• _Aim of the task_:
Continue the blog post about the S+G team and the Enneagram, picking up right after its last sentence.

• _Passage_:
☆ ☆ ☆ ☆

Here at team S+G, we believe that everyone has superpowers. We all have things we are uniquely good at—things that let our inner best selves shine. On the flip side, we also have holes—in our knowledge, our skillsets, and our experiences. These gaps drive our commitment to lifelong learning (our favorite Basecamp channel is called “We love learning!”), but they also remind us of the importance of a team. It’s not a big deal if we don’t know everything, because we work with teammates who can fill in our weak spots.
The important thing is knowing where your gaps are—and, inversely, where your superpowers lie. There are a million tools to help you figure out your giftedness and unique personality, and we’ve done them all: Strengthsfinder, DiSC, Myers Briggs…we LOVE a good personality test.
And the one that has been most revolutionary for our team has been the Enneagram.
The basics: the Enneagram is a personality typing system, much like any of the others. What makes it unique is that it’s all about motivations—your core drivers, and, importantly, your core weaknesses. Every person falls into one of nine “types”—numbered one through nine—and every single number is full of superpowers.
Using the Enneagram to understand our work personalities has been SO helpful for our team—and for the teams we have coached on this very topic. So we thought we’d give you a little inside look at our team’s Enneagram thoughts…
Allison – The Achiever
When Ian and I first started working together many years ago, he purchased a set of tiny buttons (they had puns about reading on them…they were great). Every time I did an especially good job on an assignment, he would give me a button. It was our own tiny Pavlovian reward system, and dang if it didn’t work.

☆ ☆ ☆ ☆

• _Extracted entries_:
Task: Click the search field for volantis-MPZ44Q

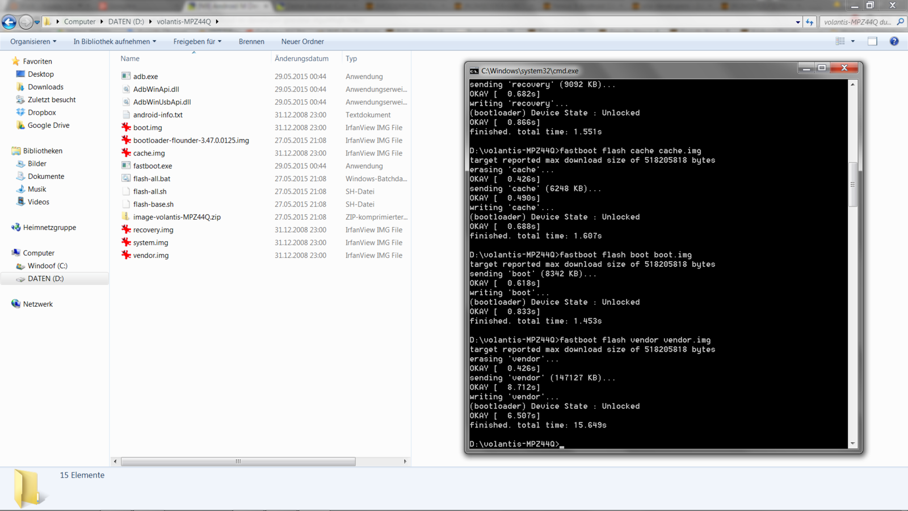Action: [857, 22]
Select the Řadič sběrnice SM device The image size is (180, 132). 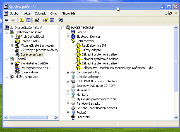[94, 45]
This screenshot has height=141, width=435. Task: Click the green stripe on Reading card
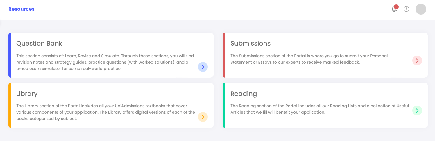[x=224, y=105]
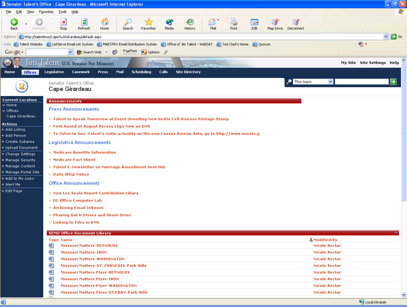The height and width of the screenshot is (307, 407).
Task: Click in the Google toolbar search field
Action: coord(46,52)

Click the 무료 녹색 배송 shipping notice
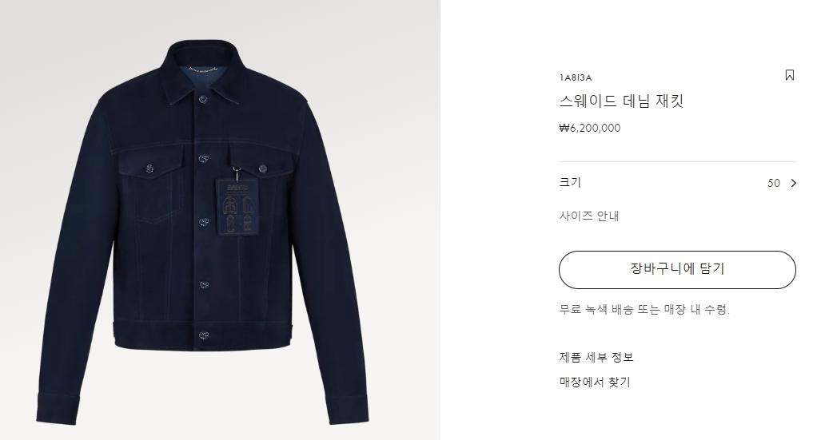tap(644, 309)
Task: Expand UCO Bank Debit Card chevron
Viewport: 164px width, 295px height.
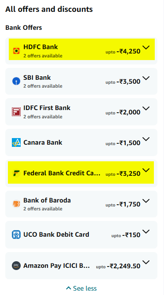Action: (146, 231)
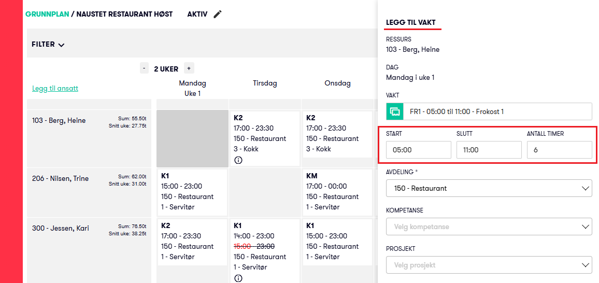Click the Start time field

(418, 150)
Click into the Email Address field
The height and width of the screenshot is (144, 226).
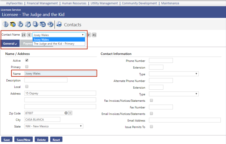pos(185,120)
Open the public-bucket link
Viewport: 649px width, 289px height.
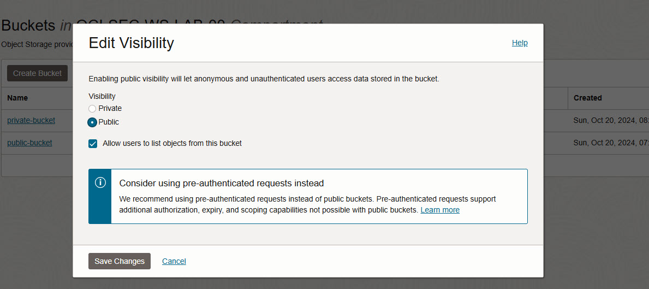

☆ ☆ ☆ ☆

• _Answer section_:
You see, I’m a textbook Enneagram 3—the achiever—which means I have a deep need for affirmation, recognition, and praise. It’s not something I’m proud of, but it’s something that’s true, which means it’s something to which I must pay attention.
My achievement-oriented self comes with an awesome set of superpowers: I get stuff done. I’m high energy. I can knock out a task list like nobody’s business. These are skills that serve me every single day as an entrepreneur, copywriter, strategist, and parent.
I also love motivating others to live into their full potential, which comes in handy when leading a team (and writing this newsletter!). I believe that I can do big things—and I believe you can do big things, too!
On the flip side, I can get swept up into hustle culture. I have spent over a decade learning to rest (and I’m not there yet). I get frustrated when work moves slowly or when we need to return to a task that’s already been completed. I have trouble recognizing my value outside of what I accomplish.
It’s why I write so frequently about rest and boundaries and pursuing joy (not just work success); I’m writing to myself.
Thankfully, my team knows my weak spots, and they remind me that I am more than the work I produce. They also make sure I’m not cutting corners or cutting people out in an effort to move more quickly through my to-do list. In short, they make me better—and give me space to let my superpowers shine.
Amanda – The Helper
I am an Enneagram 2, often referred to as “The Helper” or “The Giver.” As an Enneagram 2, I possess several strengths that are highly conducive to teamwork. I am empathetic which allows me to have strong connections with my colleagues. I enjoy assisting others and supporting my coworkers, so I enjoy work environments where collaboration and cooperation are valued. In addition, I am sympathetic to the needs and goals of the team members and therefore try to ensure they have what they need to get the job done, which ultimately fosters a positive work environment.
However, as a 2, there is also a set of weaknesses that can affect my work performance and therefore affect the team. After reading The Road Back To You, I learned that I tend to prioritize the needs of others over my own, I have trouble saying no, and I have a hard time processing feedback/criticism.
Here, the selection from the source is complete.